■ WORK REQUEST
List the parameters that the pancreatitis article says the harmless acute pancreatitis score (HAPS) combines.

======== PAGE EXCERPT

A simple scoring system for identifying patients with acute pancreatitis who do not require intensive care was 98% accurate and took about 30 minutes to complete, according to Dr. Paul Georg Lankisch and his colleagues.

The tool, known as the harmless acute pancreatitis score (HAPS), combines parameters that suggest a patient has a mild form of the disease: absence of rebound tenderness/guarding, normal levels of serum creatinine, and normal hematocrit.

“A physical examination of a patient with acute pancreatitis takes only minutes to find out whether he or she has rebound tenderness and/or guarding,” wrote Dr. Lankisch of the University of Göttingen (Germany) and his colleagues (Clin. Gastroenterol. Hepatol. 2009 [doi:10.1016/j.cgh.2009.02.020]). Hematocrit and serum creatinine are laboratory investigations available in every hospital at all times, and the findings are reported in about 30 minutes. Therefore, the HAPS yields a result in about a half-hour.

The authors pointed out that current tests used to determine the severity of pancreatitis “are insufficiently sensitive, too complicated, too expensive, and not available soon enough or not available at all outside specialized centers.”

================
======== DATA LISTING

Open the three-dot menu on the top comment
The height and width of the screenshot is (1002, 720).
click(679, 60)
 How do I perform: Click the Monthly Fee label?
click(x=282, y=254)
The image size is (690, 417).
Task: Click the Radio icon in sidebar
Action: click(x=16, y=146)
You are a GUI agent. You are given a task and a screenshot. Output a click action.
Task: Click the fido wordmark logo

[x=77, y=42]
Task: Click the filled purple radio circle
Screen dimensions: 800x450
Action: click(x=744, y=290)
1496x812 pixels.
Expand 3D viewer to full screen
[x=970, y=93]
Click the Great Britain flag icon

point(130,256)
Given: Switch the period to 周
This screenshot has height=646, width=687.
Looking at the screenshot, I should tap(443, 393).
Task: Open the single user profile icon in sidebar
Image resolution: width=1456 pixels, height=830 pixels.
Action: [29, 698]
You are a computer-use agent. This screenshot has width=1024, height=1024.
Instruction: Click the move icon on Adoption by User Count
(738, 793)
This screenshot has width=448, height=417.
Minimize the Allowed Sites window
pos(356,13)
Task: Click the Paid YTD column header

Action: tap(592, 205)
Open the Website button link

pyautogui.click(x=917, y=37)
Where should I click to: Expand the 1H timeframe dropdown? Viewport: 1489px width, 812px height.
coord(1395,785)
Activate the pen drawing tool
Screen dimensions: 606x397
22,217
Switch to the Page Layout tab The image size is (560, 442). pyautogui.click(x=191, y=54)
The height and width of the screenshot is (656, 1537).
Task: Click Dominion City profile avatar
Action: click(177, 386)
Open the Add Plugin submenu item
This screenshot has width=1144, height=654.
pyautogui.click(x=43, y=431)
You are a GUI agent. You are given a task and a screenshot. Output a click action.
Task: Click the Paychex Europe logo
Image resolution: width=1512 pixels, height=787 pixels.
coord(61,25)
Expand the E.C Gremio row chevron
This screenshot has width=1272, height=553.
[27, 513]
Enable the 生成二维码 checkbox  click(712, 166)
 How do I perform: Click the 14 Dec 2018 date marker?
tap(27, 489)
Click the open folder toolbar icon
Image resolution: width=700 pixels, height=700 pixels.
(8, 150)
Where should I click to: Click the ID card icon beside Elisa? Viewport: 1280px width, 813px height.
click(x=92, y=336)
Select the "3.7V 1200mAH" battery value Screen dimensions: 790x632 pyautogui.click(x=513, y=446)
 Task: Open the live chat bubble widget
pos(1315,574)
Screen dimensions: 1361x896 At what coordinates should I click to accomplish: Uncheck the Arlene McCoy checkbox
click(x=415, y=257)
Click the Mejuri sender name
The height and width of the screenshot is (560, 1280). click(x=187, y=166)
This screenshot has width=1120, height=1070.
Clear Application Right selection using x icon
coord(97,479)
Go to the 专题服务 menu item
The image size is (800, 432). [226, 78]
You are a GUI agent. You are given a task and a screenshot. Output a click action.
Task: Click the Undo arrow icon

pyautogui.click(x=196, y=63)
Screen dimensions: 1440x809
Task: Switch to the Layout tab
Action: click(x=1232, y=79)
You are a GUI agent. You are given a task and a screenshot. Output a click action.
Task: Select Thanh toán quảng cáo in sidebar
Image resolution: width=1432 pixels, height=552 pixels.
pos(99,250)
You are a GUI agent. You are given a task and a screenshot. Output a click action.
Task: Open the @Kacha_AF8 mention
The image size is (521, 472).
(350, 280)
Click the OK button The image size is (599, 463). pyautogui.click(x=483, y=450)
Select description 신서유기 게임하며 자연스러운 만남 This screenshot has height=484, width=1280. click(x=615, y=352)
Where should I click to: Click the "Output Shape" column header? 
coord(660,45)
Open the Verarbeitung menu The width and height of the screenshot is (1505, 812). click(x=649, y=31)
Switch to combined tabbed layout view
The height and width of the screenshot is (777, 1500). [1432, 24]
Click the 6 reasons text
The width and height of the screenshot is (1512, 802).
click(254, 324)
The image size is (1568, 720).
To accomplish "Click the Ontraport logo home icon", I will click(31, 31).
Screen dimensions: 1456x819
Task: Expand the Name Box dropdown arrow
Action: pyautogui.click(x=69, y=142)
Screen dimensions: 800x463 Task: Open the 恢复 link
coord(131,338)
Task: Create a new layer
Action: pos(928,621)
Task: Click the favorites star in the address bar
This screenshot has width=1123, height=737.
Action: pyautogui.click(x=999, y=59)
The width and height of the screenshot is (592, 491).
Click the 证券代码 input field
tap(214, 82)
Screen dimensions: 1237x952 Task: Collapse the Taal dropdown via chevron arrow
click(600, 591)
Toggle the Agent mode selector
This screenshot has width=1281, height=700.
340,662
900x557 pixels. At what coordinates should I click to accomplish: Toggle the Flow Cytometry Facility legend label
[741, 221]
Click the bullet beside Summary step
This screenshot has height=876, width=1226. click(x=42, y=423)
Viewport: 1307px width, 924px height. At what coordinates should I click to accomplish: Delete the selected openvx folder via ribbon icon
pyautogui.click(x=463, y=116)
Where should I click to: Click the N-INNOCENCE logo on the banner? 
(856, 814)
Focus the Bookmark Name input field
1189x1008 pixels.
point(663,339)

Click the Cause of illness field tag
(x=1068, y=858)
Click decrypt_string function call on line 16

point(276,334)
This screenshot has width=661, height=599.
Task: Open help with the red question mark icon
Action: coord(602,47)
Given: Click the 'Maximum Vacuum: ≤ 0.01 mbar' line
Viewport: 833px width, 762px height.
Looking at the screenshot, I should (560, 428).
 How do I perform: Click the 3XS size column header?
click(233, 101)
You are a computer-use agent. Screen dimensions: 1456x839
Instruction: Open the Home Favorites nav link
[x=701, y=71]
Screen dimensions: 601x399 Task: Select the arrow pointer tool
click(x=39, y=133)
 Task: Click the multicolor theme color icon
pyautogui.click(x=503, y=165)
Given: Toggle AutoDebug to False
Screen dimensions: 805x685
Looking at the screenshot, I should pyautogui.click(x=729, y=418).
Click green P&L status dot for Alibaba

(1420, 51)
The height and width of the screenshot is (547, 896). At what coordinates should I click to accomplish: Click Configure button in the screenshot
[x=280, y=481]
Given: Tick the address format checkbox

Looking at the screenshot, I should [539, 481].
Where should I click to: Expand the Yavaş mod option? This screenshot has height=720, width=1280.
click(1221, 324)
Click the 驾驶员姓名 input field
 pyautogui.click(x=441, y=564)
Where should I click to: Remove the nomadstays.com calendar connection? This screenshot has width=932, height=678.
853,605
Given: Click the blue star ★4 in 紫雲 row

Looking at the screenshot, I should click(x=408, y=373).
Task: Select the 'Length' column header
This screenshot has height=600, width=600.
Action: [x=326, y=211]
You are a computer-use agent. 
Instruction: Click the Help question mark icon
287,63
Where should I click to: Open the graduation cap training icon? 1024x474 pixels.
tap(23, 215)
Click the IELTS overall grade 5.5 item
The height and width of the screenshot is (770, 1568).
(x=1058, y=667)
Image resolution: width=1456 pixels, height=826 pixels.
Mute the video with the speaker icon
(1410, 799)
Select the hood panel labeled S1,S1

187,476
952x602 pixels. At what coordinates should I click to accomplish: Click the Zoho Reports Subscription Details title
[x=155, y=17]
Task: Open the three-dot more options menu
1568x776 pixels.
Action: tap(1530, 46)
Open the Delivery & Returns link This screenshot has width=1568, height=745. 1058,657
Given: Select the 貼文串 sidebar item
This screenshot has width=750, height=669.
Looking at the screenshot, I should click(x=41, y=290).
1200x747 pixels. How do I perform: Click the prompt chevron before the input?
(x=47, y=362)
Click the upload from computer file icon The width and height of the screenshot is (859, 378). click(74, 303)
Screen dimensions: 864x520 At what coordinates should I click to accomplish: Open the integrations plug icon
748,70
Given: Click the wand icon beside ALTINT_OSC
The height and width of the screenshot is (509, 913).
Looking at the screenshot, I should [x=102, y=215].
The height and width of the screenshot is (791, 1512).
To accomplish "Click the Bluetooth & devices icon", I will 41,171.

================

■ ANSWER TO THIS EXERCISE
- Absence of rebound tenderness/guarding
- Normal levels of serum creatinine
- Normal hematocrit